• _YOUR TASK_
Replace "Open" with "Launch" in the part of the data that runs from its start through the line containing "Action: coord(195,13)". Write those lines out again, leaving everything else unchanged.
----- SOURCE DATA
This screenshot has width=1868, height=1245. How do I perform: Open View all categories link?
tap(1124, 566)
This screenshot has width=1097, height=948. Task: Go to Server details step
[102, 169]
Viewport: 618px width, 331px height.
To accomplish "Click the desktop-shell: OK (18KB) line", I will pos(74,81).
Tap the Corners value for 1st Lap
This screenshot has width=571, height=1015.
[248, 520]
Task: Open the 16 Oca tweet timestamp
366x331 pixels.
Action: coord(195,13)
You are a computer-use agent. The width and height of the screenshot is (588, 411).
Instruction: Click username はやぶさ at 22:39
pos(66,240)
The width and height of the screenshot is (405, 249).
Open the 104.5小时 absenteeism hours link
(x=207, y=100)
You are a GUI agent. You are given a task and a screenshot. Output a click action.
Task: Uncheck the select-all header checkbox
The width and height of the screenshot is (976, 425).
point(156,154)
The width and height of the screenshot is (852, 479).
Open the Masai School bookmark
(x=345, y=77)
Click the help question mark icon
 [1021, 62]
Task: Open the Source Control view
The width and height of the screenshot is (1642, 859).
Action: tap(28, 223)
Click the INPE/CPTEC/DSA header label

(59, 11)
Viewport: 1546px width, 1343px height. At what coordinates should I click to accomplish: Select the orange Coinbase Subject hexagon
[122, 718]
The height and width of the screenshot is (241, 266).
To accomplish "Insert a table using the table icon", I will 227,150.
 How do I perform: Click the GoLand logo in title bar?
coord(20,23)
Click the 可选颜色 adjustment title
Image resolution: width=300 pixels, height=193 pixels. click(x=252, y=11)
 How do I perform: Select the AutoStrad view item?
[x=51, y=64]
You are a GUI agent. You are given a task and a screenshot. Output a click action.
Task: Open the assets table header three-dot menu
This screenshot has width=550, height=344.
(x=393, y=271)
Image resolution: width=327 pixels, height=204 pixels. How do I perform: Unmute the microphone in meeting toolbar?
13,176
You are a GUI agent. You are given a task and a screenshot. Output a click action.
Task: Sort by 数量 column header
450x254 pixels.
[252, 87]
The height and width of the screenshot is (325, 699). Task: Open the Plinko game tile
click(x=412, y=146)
----------
• _ANSWER IN FULL_
This screenshot has width=1868, height=1245. How do I perform: Launch View all categories link?
tap(1124, 566)
This screenshot has width=1097, height=948. Task: Go to Server details step
[102, 169]
Viewport: 618px width, 331px height.
To accomplish "Click the desktop-shell: OK (18KB) line", I will pos(74,81).
Tap the Corners value for 1st Lap
This screenshot has width=571, height=1015.
[248, 520]
Task: Launch the 16 Oca tweet timestamp
366x331 pixels.
Action: coord(195,13)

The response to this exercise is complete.